§ Task item
Please continue the article on the measles resurgence and drug pricing policy, starting right after its last sentence.

For Jeanne Marrazzo, MD, CEO of the Infectious Disease Society of America, the resurgence of measles in the United States illustrates what happens when scientific consensus is undermined.

In Dr. Marrazzo’s conversation with Pharmaceutical Executive, she notes that “The current outbreak is really being driven by two factors,” pointing to both declining vaccination rates and the virus’s extreme transmissibility. “All it takes is a relatively small number of people who haven’t been vaccinated…to really set off a chain of events that spreads like wildfire,” said Dr. Marrazzo.

At the core of the issue is a breakdown in trust. In her conversation, Marrazzo highlighted the growing challenge of conflicting narratives, including misinformation that contradicts decades of scientific validation. “Maybe they actually are tied to conditions like autism, which has never been proven and clearly is not true and not accepted by the scientific establishment,” she said.

Dr. Marrazzo argues that rebuilding confidence requires a unified front from credible, science-driven institutions. “We can say with one voice…we are in it to give you the information you need, and we are in it to make sure you and your family stay healthy.”

Transparency and infrastructure are equally critical. “You need trusted people…trying to give the facts really not colored by any judgment…just saying, look, this is the situation,” Marrazzo said, reinforcing that standing with science means clearly communicating both risks and evidence.

Beyond infectious disease, the principle of grounding decisions in evidence extends to policy.

In a separate conversation with Pharmaceutical Executive, Lindsay Bealor Greenleaf, head of market access policy strategy at ADVI, described how proposed most favored nation pricing models could reshape drug access and innovation.

While aiming at addressing cost concerns,Bealor Greenleaf cautioned that policy design must carefully consider downstream effects. “We’re very concerned about the innovation impact that would occur if those two policies are finalized,” she said, referring to Medicare proposals that could alter incentives for future drug development.

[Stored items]

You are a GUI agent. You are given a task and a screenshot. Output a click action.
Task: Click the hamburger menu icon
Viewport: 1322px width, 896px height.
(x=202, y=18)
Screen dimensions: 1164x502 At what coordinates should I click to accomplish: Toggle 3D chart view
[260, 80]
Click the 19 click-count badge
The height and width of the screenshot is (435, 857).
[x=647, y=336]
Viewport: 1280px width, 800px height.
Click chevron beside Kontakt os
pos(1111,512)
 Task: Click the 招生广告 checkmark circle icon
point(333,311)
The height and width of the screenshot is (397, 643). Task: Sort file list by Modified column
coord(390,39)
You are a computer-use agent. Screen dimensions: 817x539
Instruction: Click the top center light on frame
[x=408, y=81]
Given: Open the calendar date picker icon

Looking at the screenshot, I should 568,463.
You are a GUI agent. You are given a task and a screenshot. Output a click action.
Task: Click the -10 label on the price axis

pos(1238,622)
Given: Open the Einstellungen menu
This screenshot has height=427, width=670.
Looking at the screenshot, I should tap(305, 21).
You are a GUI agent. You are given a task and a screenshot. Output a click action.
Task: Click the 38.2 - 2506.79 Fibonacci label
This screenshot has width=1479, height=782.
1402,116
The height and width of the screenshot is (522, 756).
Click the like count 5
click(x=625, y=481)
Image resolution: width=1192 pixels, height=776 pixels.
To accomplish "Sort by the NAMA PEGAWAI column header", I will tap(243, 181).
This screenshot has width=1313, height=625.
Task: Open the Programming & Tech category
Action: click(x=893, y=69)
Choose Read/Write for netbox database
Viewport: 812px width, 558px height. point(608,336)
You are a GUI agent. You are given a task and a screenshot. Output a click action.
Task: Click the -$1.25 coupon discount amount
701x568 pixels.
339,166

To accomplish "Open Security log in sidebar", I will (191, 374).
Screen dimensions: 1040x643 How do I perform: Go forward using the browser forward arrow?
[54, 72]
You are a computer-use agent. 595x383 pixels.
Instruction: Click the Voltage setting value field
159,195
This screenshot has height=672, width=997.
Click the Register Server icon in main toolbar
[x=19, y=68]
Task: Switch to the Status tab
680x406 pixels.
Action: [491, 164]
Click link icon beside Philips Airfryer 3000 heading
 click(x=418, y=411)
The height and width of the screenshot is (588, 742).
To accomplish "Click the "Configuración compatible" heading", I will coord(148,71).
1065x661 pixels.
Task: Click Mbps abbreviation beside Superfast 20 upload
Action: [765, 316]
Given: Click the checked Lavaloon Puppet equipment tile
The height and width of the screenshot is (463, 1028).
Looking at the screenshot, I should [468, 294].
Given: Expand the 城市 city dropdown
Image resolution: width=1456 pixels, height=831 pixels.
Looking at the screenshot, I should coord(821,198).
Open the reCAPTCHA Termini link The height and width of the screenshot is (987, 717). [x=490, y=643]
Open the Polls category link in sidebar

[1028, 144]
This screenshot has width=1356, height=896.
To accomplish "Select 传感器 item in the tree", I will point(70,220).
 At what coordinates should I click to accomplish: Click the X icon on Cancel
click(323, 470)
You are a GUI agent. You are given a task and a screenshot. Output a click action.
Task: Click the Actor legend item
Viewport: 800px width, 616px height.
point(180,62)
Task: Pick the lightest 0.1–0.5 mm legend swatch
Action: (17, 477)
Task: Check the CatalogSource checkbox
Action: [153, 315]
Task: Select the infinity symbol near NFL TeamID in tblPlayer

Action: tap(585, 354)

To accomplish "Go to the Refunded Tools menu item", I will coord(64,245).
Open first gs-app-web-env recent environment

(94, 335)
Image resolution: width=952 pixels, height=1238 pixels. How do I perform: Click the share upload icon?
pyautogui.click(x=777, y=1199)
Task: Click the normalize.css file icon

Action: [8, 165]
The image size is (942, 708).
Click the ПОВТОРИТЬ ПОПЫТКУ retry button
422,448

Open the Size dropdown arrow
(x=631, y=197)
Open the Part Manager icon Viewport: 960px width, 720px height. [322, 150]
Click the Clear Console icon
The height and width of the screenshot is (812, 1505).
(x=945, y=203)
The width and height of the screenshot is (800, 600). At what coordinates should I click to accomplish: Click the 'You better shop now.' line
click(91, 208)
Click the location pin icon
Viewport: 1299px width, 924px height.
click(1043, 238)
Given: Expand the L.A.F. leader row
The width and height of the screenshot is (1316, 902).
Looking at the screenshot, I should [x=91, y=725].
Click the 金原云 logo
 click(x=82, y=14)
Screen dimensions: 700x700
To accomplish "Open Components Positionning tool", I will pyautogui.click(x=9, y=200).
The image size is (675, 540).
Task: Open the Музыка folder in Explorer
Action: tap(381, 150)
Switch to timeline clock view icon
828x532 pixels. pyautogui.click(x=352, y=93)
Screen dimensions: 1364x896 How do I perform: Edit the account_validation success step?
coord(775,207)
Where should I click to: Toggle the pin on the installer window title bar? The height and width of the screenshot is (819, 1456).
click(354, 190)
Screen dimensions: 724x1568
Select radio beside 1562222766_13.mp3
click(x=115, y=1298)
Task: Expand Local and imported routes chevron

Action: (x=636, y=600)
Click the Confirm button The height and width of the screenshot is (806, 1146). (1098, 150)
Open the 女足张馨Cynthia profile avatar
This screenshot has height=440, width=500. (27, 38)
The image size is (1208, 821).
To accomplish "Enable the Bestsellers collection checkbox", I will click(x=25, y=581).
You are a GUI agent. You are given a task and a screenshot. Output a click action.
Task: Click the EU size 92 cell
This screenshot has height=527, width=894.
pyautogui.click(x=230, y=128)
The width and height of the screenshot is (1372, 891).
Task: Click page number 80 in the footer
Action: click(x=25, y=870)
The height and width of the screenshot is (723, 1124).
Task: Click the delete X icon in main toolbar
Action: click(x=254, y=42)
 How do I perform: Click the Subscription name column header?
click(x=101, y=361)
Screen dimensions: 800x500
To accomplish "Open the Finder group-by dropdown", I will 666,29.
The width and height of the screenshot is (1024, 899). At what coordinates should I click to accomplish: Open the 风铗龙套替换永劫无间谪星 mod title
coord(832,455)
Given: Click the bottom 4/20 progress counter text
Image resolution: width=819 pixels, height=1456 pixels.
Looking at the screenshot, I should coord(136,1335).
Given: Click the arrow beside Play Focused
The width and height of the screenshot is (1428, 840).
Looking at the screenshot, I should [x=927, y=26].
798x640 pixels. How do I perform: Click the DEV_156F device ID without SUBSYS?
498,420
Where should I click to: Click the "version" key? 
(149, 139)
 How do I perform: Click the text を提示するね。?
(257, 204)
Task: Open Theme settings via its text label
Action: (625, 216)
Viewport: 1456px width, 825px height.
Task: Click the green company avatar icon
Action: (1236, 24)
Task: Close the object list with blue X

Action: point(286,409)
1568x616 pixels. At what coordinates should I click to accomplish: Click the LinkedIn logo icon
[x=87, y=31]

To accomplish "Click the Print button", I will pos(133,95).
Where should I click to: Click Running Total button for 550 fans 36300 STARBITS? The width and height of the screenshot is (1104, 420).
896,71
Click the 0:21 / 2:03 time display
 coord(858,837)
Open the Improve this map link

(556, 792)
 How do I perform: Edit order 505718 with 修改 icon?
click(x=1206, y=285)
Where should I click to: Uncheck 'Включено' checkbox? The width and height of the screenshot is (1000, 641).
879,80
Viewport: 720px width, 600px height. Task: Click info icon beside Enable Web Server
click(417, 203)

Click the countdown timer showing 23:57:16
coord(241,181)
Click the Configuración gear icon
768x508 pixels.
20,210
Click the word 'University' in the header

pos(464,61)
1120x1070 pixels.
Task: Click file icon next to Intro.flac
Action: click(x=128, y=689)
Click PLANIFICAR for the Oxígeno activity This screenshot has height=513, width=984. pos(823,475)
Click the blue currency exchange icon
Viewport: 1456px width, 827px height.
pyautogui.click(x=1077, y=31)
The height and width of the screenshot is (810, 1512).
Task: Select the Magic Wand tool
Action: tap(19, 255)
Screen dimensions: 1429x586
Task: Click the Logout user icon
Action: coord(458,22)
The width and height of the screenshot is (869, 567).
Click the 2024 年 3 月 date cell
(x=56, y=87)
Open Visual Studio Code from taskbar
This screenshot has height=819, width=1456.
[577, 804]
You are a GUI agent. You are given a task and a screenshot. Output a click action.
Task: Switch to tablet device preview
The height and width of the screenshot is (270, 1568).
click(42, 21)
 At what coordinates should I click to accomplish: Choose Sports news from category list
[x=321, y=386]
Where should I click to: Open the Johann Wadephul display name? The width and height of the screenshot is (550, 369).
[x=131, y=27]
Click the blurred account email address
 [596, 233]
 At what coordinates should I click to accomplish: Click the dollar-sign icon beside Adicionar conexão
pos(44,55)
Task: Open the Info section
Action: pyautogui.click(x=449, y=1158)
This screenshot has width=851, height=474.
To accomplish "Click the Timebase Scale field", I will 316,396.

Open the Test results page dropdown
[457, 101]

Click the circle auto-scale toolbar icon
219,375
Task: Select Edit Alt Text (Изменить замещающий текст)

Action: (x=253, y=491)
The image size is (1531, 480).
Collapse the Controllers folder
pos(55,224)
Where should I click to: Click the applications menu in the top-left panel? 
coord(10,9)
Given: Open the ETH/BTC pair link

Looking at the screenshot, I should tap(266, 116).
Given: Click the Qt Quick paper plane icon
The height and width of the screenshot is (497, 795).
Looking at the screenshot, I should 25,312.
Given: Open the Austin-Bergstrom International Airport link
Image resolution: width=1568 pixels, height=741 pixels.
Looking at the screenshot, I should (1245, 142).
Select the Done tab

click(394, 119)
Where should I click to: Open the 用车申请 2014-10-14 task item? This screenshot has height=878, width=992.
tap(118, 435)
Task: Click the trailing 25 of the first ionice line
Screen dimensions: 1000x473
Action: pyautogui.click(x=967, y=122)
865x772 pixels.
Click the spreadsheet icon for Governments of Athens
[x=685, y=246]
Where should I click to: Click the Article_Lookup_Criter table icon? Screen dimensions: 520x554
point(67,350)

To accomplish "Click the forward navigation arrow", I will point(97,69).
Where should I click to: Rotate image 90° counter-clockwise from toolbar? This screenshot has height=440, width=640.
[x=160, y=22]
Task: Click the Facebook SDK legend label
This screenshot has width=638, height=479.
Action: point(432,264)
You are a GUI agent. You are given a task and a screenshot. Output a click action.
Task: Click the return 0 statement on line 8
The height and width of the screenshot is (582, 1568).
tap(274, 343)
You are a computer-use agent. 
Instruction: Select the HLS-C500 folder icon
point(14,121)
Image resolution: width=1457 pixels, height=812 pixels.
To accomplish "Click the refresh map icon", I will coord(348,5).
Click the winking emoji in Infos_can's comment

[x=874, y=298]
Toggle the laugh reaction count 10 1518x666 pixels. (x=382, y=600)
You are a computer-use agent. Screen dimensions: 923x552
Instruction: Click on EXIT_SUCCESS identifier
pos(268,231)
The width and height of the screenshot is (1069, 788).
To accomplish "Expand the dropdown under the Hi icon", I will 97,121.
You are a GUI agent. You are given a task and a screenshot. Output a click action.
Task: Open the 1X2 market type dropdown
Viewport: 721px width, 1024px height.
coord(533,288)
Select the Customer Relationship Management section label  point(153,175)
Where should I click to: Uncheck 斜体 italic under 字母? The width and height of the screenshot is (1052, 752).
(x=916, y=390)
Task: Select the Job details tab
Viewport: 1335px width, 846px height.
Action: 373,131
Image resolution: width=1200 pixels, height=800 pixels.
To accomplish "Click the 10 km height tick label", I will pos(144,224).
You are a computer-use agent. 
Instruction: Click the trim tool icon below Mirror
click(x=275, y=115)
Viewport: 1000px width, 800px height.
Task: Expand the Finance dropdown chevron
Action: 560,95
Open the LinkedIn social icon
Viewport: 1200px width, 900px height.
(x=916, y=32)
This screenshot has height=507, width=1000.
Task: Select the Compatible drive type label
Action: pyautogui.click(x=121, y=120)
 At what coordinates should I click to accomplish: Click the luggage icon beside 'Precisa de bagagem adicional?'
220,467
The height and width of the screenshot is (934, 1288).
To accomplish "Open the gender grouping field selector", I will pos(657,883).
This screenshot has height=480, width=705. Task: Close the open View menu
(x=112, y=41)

§ Answer for the task
Evidence-based projections play a central role in that debate, as Bealor Greenleaf cited analyses suggesting that pricing constraints could reduce the number of new therapies reaching patients. “There was…a projection…that said just focusing on Part B with MFN pricing would result in 60 fewer drugs to launch over the next decade,” she noted, underscoring how data-driven forecasting informs policy risk assessment.

In drug discovery, standing with science also means rethinking long-held assumptions.

Yerem Yeghiazarians, MD, co-founder and CEO of Soley Therapeutics told Pharmaceutical Executive, about a shift from single-target approaches towards a more systems-level understanding of disease biology.

“Most complex diseases do not reduce neatly to a single target or pathway,” Yeghiazarians said, pointing to high failure rates as evidence of the limitations of traditional models.

Soley’s platform instead focuses on how cells process environmental stress signals to determine survival or death. “We wanted to figure out a scientific question: how do cells determine their fate?” he explained. By leveraging cells as “the most powerful sensor,” the approach aims to decode complex biological responses and identify more effective therapeutic strategies.

Across all three conversations a common thread emerges: science is not static, but a process that requires rigorous evidence, open communication, and sustained investment.